The actions and behavior Slusser is accused of constitute conduct unbecoming an officer, insubordination, incompetency, neglect of duty, dishonesty and failure of good behavior, misfeasance, malfeasance and nonfeasance, as well as discrediting the department and city in the eyes of the public, the document states.
The violations could result in termination of Slusser's employment.
The drawn-out investigation comes down to the fact the city is following through with due process, Pat Hire, a regional manager for Clemans-Nelson and Associates, told the newspaper in March.     

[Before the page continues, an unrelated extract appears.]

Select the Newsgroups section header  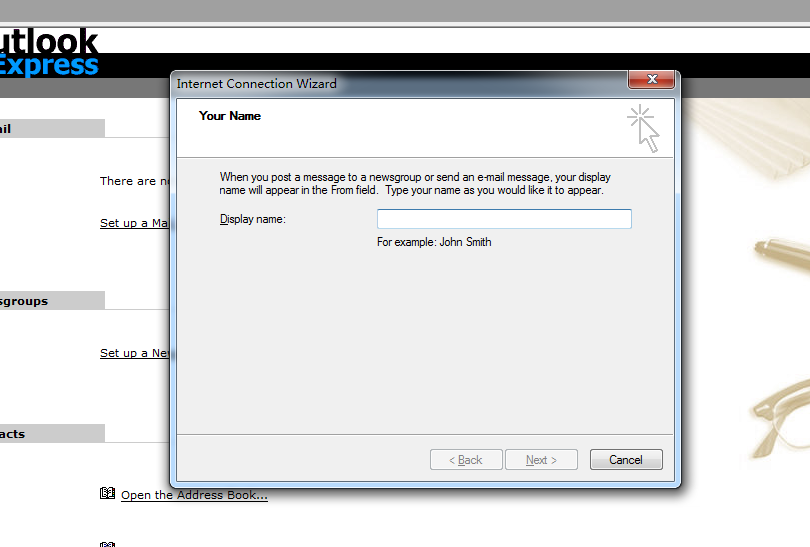[50, 301]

The city is honoring its obligations to the law and proceeding in a thorough fashion to give Slusser all the right opportunities, a process that takes longer in the public sector as the chief is considered a classified civil servant under Ohio Revised Code, Hire said. Those employed in the private sector don't have a right to the job, he explained.
Civil Service laws were created to end the practice of nepotism in the appointment of certain public positions, Hire said, adding the protection also prevents good people from being removed for spurious reasons.
Slusser's current salary is maxed out at $71,075 a year. Calvin Freeman is serving as acting chief.
   Hazel previously told the newspaper he was confident Slusser would at the very least be suspended.
"The hardest thing for the public to grasp is they (civil servants) got this protection, they have this bubble, and it's under the Ohio Revised Code," Hazel said in a previous interview. "And that bubble keeps you from going too far with it."
Slusser's personnel file includes multiple criticisms for job performance and he has previously been suspended.
Slusser joined the city police force in 1978 and he was promoted from sergeant to police chief on June 3, 1991, after achieving the highest score on a civil service test, according to the file.